Overwegingen
Eiser is geboren op [geboortedatum] en heeft de Somalische nationaliteit. In juni 2007 is hij getrouwd met zijn eerste echtgenote. In 2009 is eiser Mogadishu ontvlucht samen met hun kinderen [naam 2] en [naam 3] . Hij is toen het contact met zijn eerste echtgenote verloren. Zij was op dat moment zwanger van hun derde kind. In Adale heeft eiser zijn tweede echtgenote ontmoet en is hij met haar getrouwd. In 2010 zijn zij samen naar Jemen gegaan. Daarna is de tweede echtgenote naar Nederland gevlucht, waar zij op 22 maart 2011 een verblijfsvergunning asiel heeft gekregen. Eiser is naar Egypte gegaan en is van daaruit, samen met de twee kinderen, nagereisd bij zijn tweede echtgenote. Op 18 februari 2014 is aan hen een verblijfsvergunning asiel verleend op grond van artikel 29, tweede lid, aanhef en onder a, van de Vreemdelingenwet 2000 (Vw), met ingang van 19 december 2013 en geldig tot 19 december 2018.

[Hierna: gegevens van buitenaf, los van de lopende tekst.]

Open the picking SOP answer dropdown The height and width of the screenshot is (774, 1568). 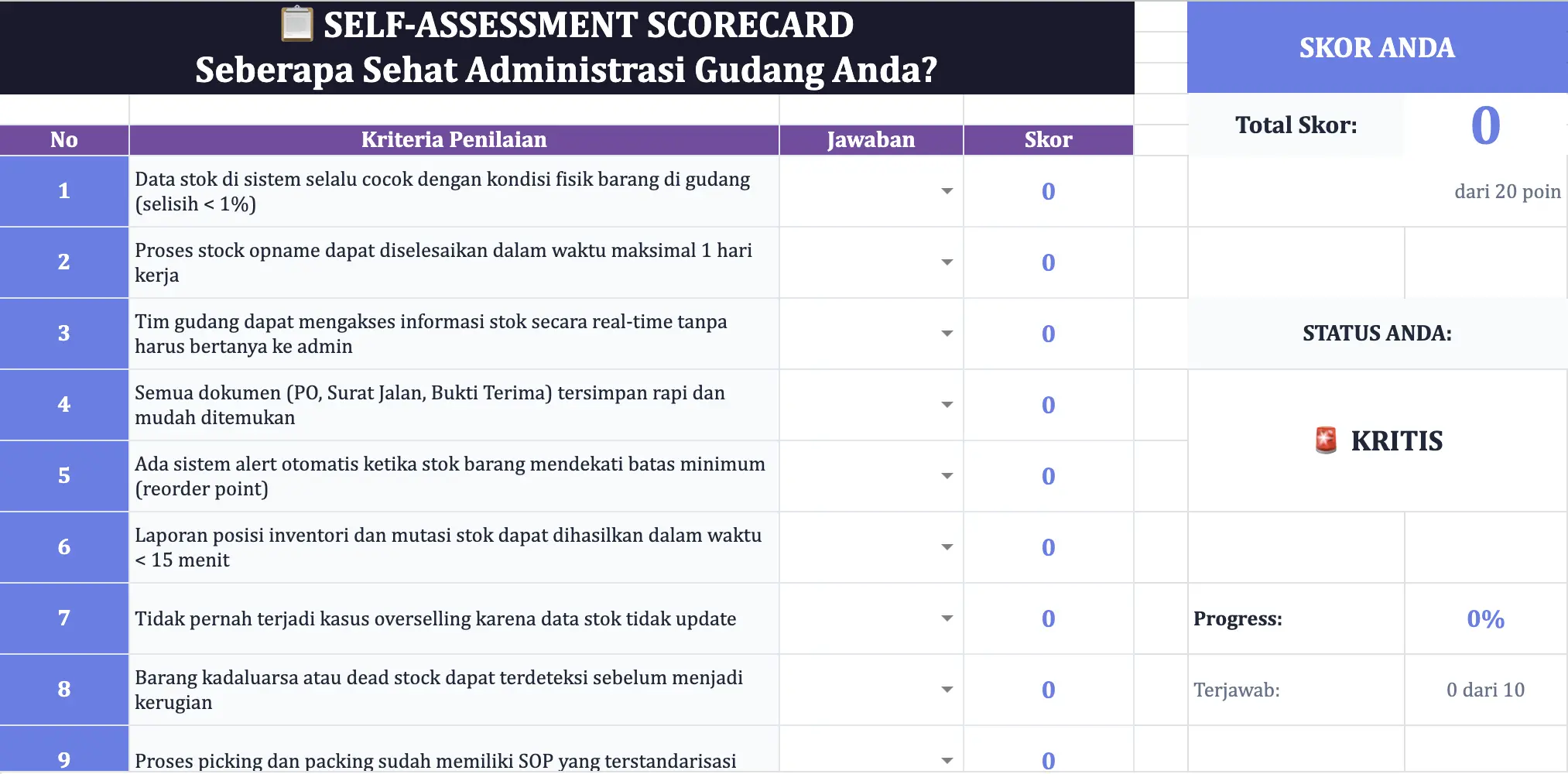947,760
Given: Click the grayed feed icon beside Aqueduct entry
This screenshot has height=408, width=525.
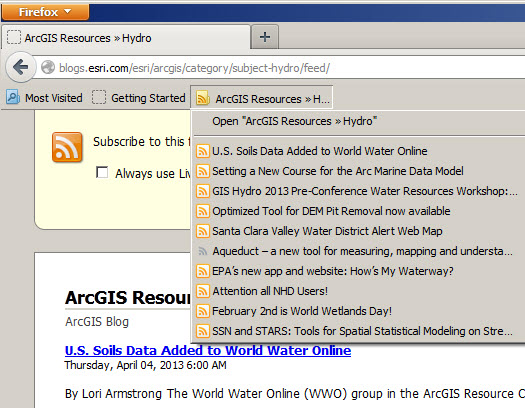Looking at the screenshot, I should click(203, 251).
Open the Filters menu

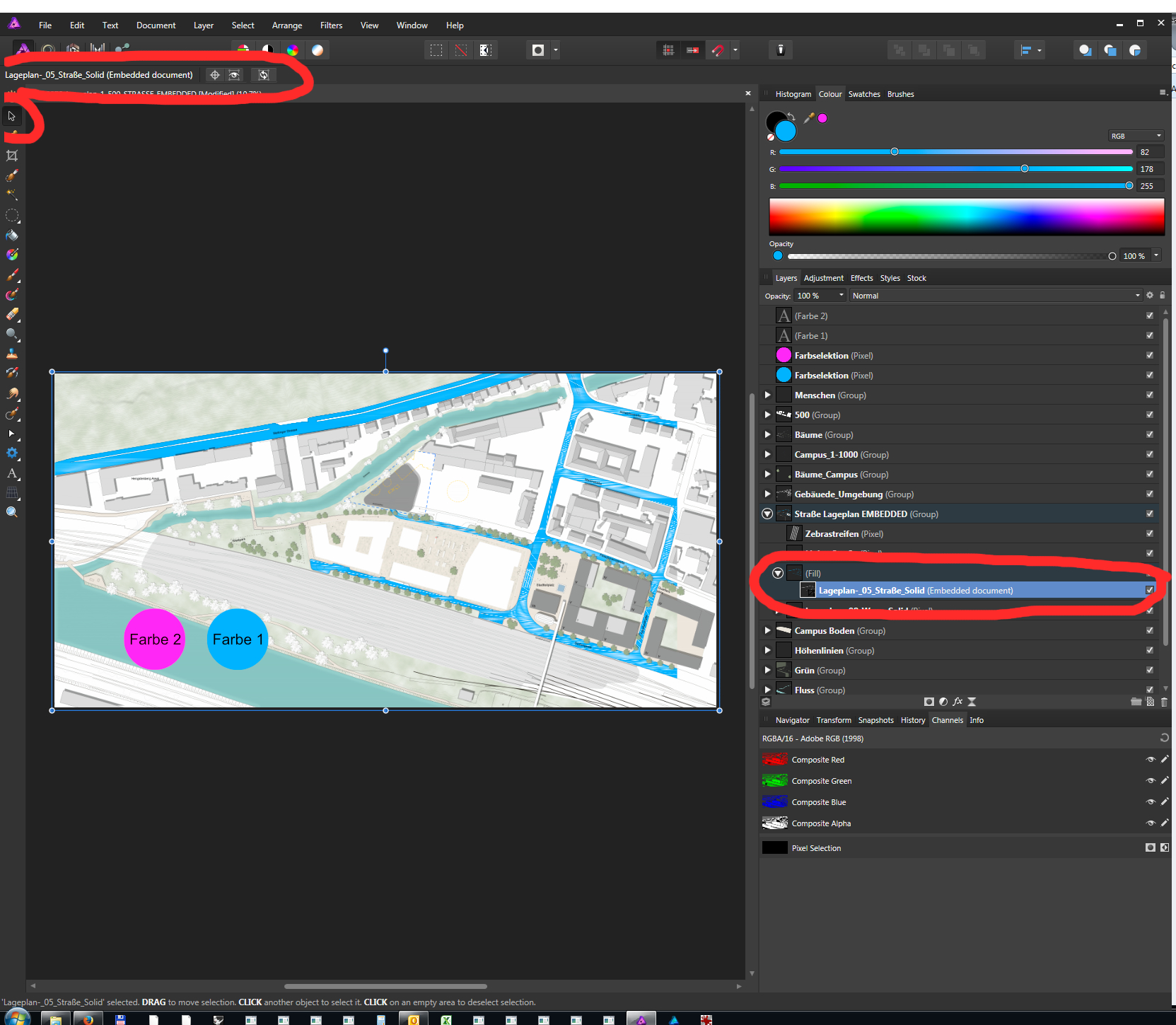[331, 25]
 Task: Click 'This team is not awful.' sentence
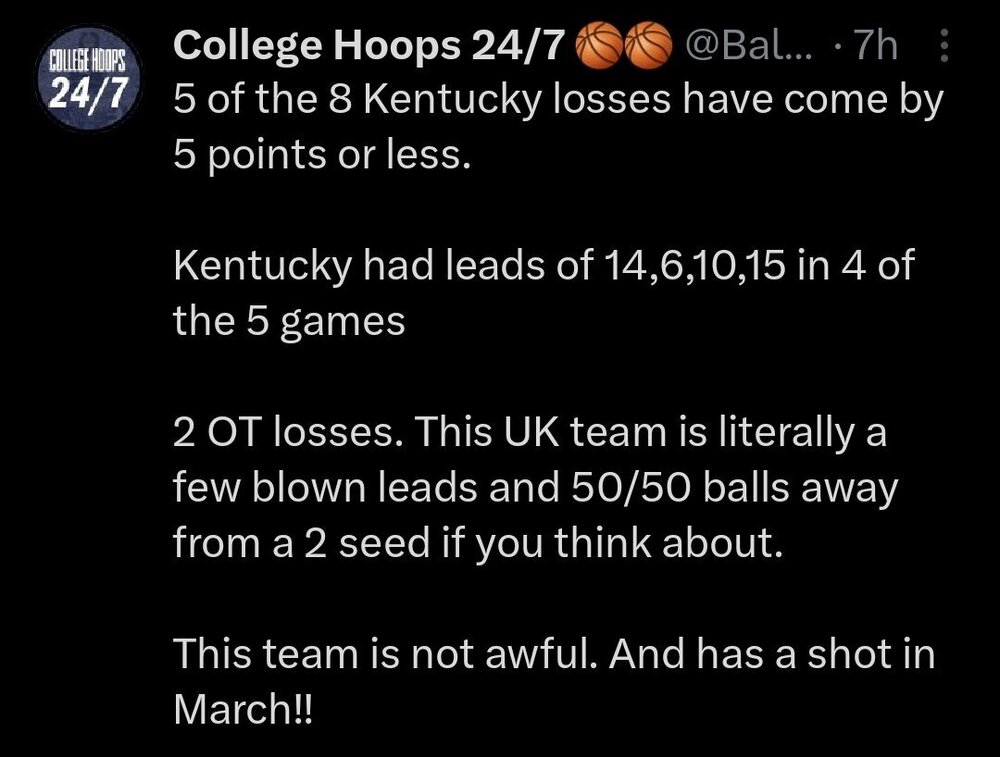point(386,654)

Op 26 juni 2015 is het huwelijk tussen eiser en zijn tweede echtgenote ontbonden. Op 2 oktober 2015 heeft zijn eerste echtgenote asiel aangevraagd in Nederland, mede namens twee andere minderjarige kinderen (ten tijde van het thans bestreden besluit 9 en 7 jaar oud), eveneens van eiser. Deze aanvraag is afgewezen en die afwijzing is in rechte vast komen te staan.Eiser woont sinds de komst van zijn eerste echtgenote naar Nederland met haar samen en uit hun relatie zijn vervolgens in Nederland nog twee kinderen geboren (ten tijde van het bestreden besluit 3 en 1 jaar oud).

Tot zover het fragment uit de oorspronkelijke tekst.